Saved entries ▸

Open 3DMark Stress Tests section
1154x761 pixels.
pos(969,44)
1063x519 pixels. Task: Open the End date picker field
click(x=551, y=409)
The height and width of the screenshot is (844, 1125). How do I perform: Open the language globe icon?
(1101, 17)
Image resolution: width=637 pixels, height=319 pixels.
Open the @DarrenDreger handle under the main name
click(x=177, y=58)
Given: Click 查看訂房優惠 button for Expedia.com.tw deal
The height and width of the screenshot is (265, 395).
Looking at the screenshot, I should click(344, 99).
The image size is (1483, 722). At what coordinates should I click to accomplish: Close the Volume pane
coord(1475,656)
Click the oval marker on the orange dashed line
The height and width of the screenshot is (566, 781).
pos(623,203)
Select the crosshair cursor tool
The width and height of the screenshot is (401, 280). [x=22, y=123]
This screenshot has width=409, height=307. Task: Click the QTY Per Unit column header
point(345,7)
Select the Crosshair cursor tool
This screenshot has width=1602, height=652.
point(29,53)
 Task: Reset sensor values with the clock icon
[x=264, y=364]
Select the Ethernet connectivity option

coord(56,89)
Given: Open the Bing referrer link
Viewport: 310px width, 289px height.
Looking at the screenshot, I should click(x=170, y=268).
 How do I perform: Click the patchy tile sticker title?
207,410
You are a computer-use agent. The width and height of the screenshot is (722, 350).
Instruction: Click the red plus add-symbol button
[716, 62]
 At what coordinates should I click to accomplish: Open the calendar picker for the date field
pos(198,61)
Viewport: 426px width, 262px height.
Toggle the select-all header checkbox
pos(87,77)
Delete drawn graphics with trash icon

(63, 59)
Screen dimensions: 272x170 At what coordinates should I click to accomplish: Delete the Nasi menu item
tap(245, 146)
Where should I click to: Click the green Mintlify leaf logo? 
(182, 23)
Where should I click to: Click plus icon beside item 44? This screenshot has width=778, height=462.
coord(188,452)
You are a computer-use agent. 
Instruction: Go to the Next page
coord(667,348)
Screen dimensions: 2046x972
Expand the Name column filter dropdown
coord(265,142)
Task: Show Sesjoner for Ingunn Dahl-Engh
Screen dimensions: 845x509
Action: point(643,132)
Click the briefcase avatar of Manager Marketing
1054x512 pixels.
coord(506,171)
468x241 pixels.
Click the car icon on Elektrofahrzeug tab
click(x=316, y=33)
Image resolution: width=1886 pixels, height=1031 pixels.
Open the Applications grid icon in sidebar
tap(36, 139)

How to complete this task ▸
Wherever the word "Given" appears in a line of the data above, copy that line.

Exercise output ▸
Given: Click 查看訂房優惠 button for Expedia.com.tw deal
Given: Open the Bing referrer link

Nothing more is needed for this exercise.